The titular racing event beckons, but there’s a lot of work to be done before Shelby and Miles can even get to the starting line, and most of their problems originate from the interfence of ‘The Suits’ who run Ford.
There are plenty of things in this film’s favour – not least a dazzling turn from Bale, who offers us one of the few truly sympathetic characters in this story. Damon gets the trickier role as the man who has to bottle up his raging inner demons as he tries to maintain the status quo between Miles and his image-obsessed employers. This is the 1960s and it’s still very much a man’s world, so there’s some major league dick-swinging going on from most of the players. Catriona Balfe is therefore a welcome presence as Miles’ wife, Mollie, and young Noah Jupe offers yet another lovely performance as his hero-worshipping son, Peter. But there are perhaps too many scenes where male characters in business suits stubbornly assert themselves, because… well, because they think they know best.
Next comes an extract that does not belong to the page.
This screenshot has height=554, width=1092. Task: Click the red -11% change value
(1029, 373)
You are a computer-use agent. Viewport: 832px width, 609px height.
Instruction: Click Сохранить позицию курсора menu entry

And… with a running time of two hours and thirty-two minutes, it’s hard to prevent the motor racing sequences from feeling a little bit like an endurance test for the audience. It doesn’t matter how brilliantly they are filmed – and trust me, they are – it’s sobering to emerge from the lengthy onslaught of Daytona ’66 only to realise that the film still hasn’t reached the climactic event after which it’s been named. How much punchier would this be if the running time came in at under two hours?
Still, petrolheads are going to have an absolute field day here – and a quick Google search assures me that the catalogue of awful decisions that are arbitarily thrown at Ken Miles really did happen as depicted here. Little wonder he was so cantankerous!
And, if a committed pedestrian like me can emerge from Le Mans ’66 feeling entertained, I’m pretty sure that plenty of others will too.